Ete the access servo mechanism of a magnetic disk apparatus for performing an access operation, the first driving means performs a displacement substantially proportional to the input signal, a control system for positioning of said first drive means, the target position and the current position And outputting the integrated value of the deviation as a manipulated variable and inputting the manipulated variable to the first driving means. The integrating means operates within a range corresponding to the stroke of the first driving means.
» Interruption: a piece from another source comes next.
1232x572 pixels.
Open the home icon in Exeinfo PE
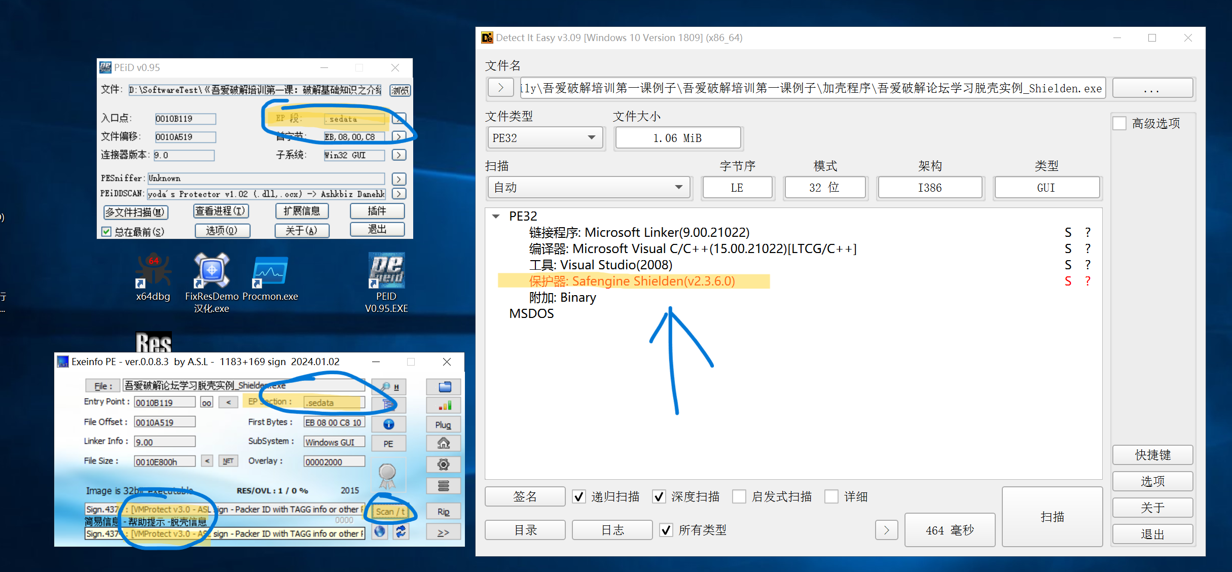(444, 444)
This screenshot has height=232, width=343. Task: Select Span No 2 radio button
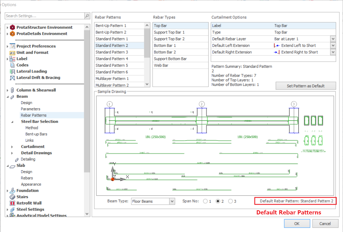tap(218, 201)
So that the quantity signal is maintained
An access servo mechanism for a magnetic disk drive, comprising a saturation means for limiting an integral value. 4. A for performing Shi read out writing and information to the magnetic disk, in positioning a magnetic head on a predetermined track, a first drive means small stroke is a high response, the required Although having an operable stroke over a range and is by coordinating a slow second driving means responsive, cut and movement between tracks, and a tracking operation to the track
In the access servomechanism of the magnetic disk apparatus for performing an access operation in place, the first driving means performs a displacement substantially proportional to the input signal, a control system for positioning of said first drive means, the target position and the current An integration means for outputting a value obtained by integrating the deviation from the position as an operation amount and inputting the same to the first drive means, wherein the integration means is provided within a range corresponding to a stroke of the first drive means. So that the manipulated variable signal is maintained
An access unit for a magnetic disk drive, comprising: a saturation unit for limiting an integral value; and a unit for adding a signal proportional to an input signal of the first drive unit to a target value signal of the second drive unit. Servo mechanism.